Pacific Brands chief financial officer David Bortilussi says gross domestic margins will come under pressure this year after the company implemented double-digit price increases across bedding products.
Underwear and hosiery prices will also rise this quarter to combat cotton prices and Chinese labour costs, which have surged dramatically amidst rising factory wages.
However, the company has conceded the cotton price spike has already reversed, which means it could see an earnings recovery in the second half of next year.
Cotton prices plunged 38% last month – a welcome reprieve for clothing manufacturers who have spent the last year grappling with higher costs.
But now retailers are wondering whether lower cotton prices will last or whether the volatility will continue.
Brands that specialise in value-priced merchandise, such as T-shirts and jeans, are the most vulnerable to price volatility because raw material costs make up a greater percentage of the cost of a garment.
China, the world’s largest cotton consumer, reported a 32% year-on-year drop in its cotton imports in June, confirming market fears over weak demand.
Meanwhile, the Department of Agriculture cut its estimate of US cotton exports by 8% to 12 million bales for the marketing year ending July 31, 2012.
As manufacturers remain concerned about cotton prices and labour, a report by the Commonwealth Bank reveals more than half of SME exporters plan to increase their currency hedging activity in response to the high Australian dollar.

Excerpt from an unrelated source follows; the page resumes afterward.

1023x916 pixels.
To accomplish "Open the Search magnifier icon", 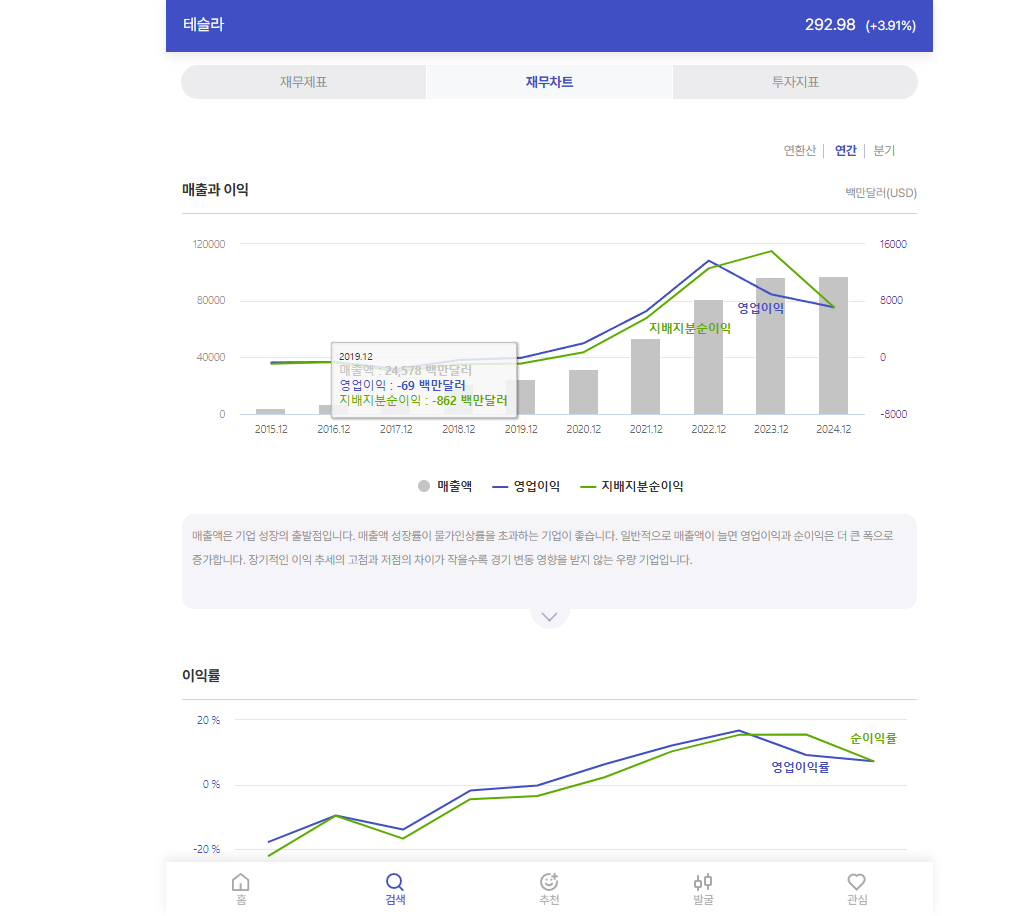I will [394, 882].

The Aussie Dollar Barometer tracks SME importer and exporters’ exposure to the dollar, their expectations for trading levels, and hedging plans for managing foreign exchange risk.
According to CBA currency strategist Joseph Capurso, Australian exporters are continuing to restructure their business operations and plan more proactively in order to stay competitive.
“The reality is that the pressure brought about by the high Australian dollar means that these firms are being required to make changes to their business to lift productivity,” he says
“Based on exporters’ predictions for the dollar of US$1.17 by the end of 2011, they will continue to feel this impact for some time.”